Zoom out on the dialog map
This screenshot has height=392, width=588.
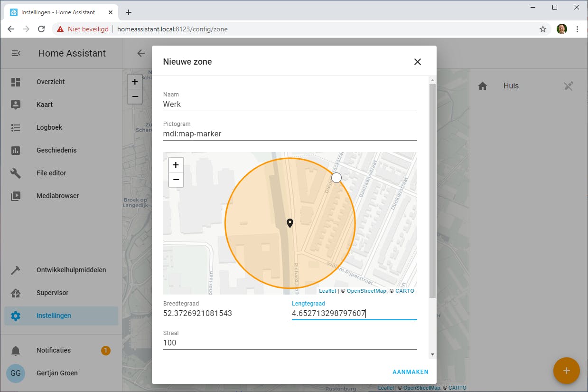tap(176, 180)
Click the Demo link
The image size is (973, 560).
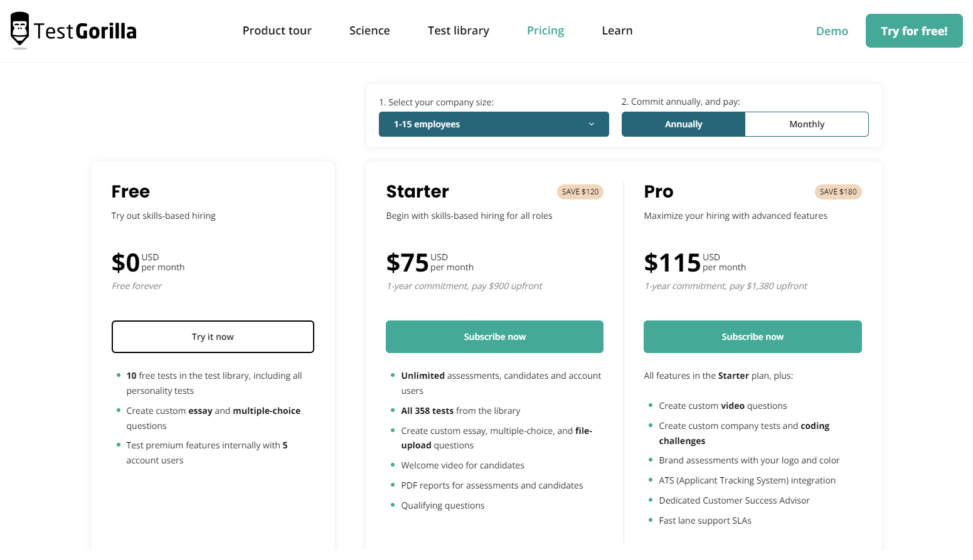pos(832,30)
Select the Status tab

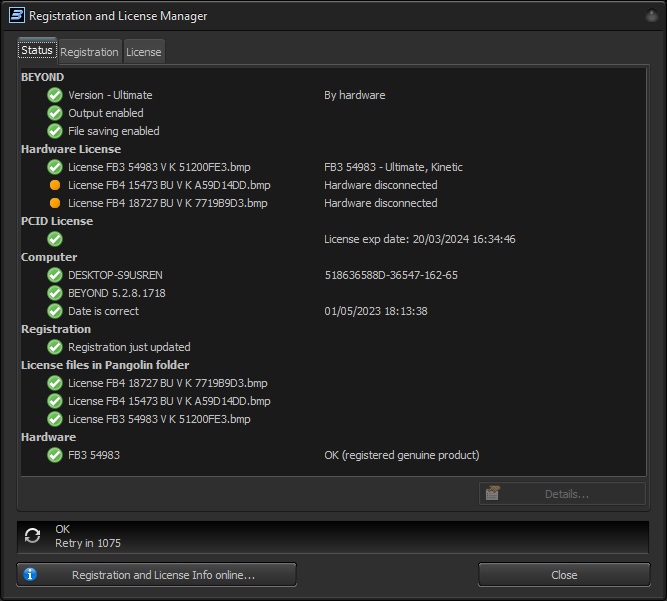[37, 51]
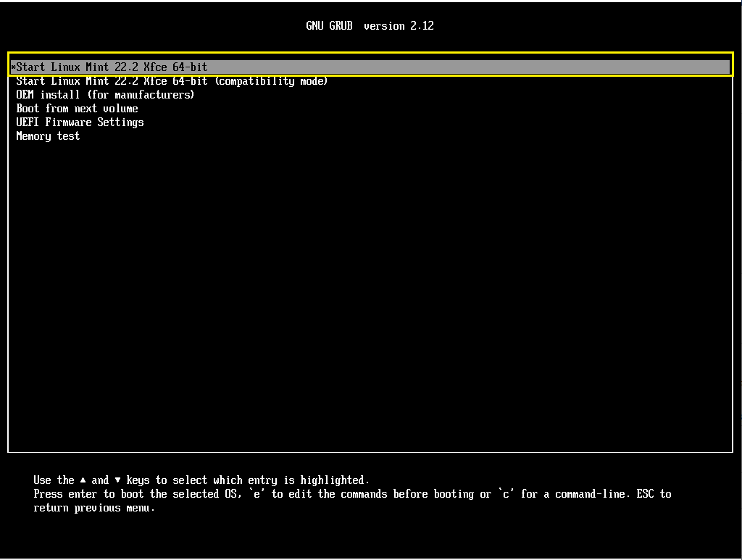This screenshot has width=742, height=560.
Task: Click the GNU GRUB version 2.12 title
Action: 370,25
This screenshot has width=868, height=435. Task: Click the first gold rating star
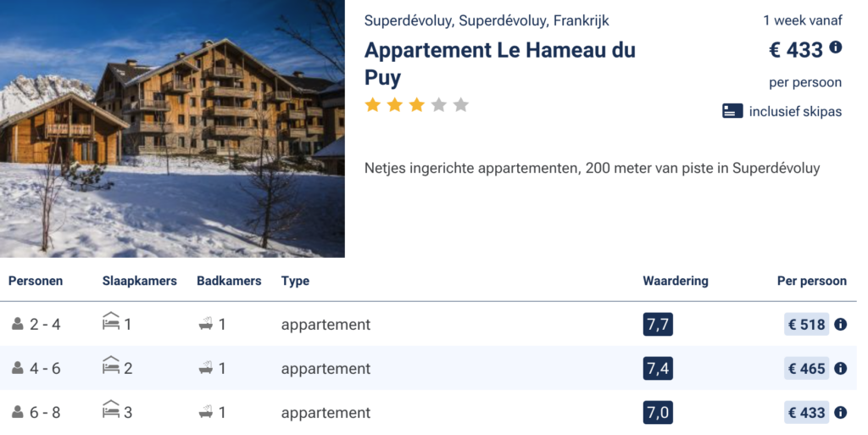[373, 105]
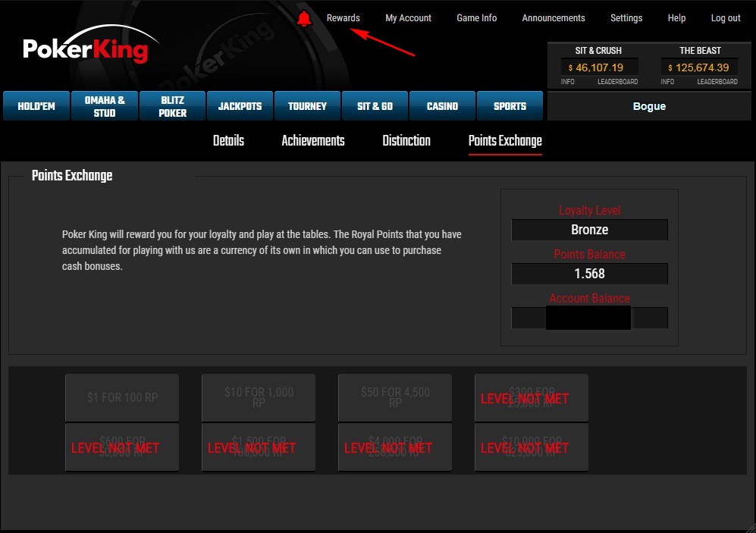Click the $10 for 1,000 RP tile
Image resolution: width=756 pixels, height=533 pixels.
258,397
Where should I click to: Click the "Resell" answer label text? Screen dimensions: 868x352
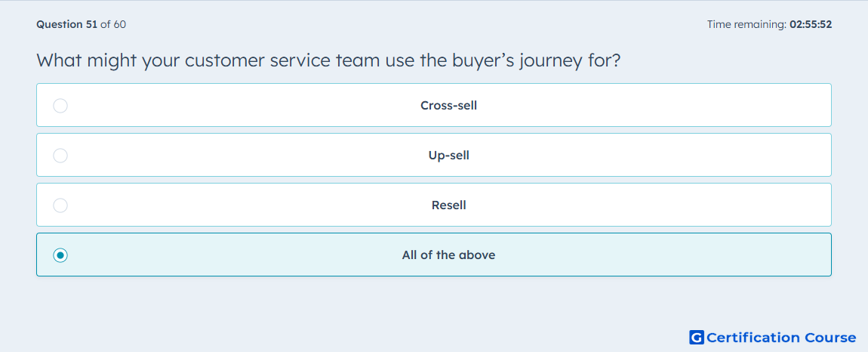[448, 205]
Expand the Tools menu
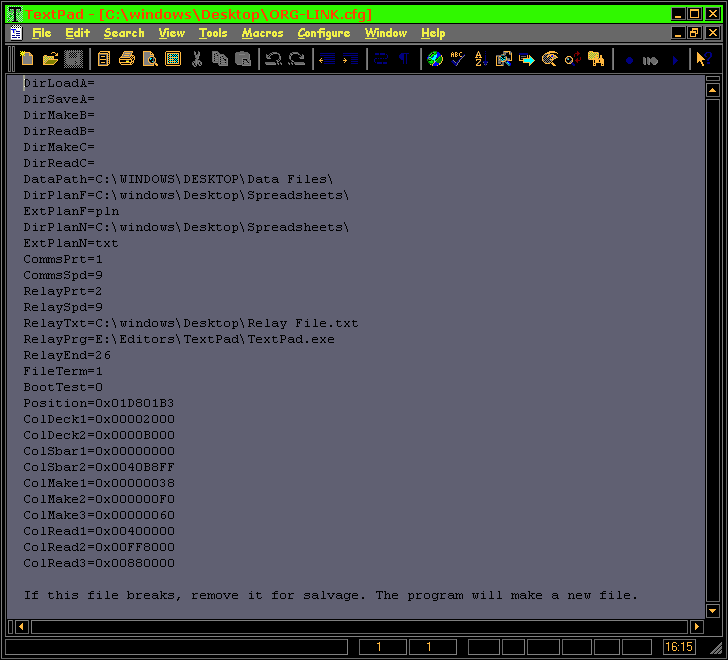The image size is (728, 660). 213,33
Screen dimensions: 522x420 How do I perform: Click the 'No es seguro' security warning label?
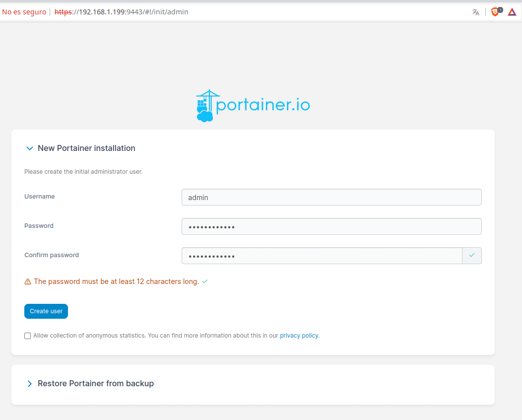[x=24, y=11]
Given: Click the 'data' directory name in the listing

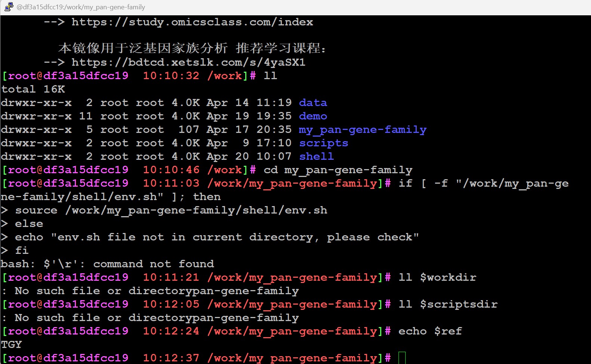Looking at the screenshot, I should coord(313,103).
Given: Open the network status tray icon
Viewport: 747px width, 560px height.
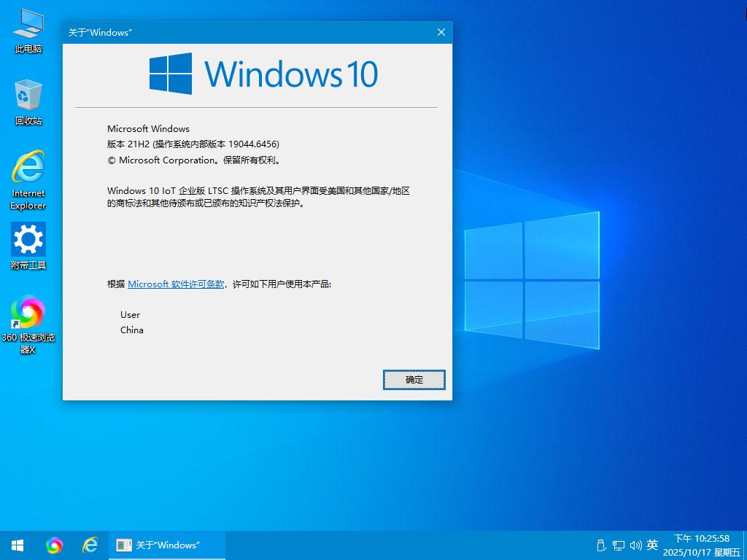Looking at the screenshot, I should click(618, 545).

——————————

Reproduce the records above, substituting "Instruction" for every occurrence of "Given" and leaving everything else unchanged. Omit the pictures from your answer.

Zoom out on the dialog map
This screenshot has height=392, width=588.
tap(176, 180)
Click the Demo link
The image size is (973, 560).
pos(832,30)
Select the Status tab

[37, 51]
This screenshot has width=742, height=560.
Task: Click the GNU GRUB version 2.12 title
Action: 370,25
This screenshot has width=868, height=435. Task: Click the first gold rating star
[373, 105]
Click the $10 for 1,000 RP tile
Image resolution: width=756 pixels, height=533 pixels.
258,397
Where should I click to: Click the "Resell" answer label text? Screen dimensions: 868x352
[448, 205]
Expand the Tools menu
The image size is (728, 660). 213,33
Screen dimensions: 522x420 How do I perform: Click the 'No es seguro' security warning label?
[x=24, y=11]
Instruction: Click the 'data' directory name in the listing

Looking at the screenshot, I should coord(313,103).
Instruction: Open the network status tray icon
Viewport: 747px width, 560px height.
Looking at the screenshot, I should click(618, 545).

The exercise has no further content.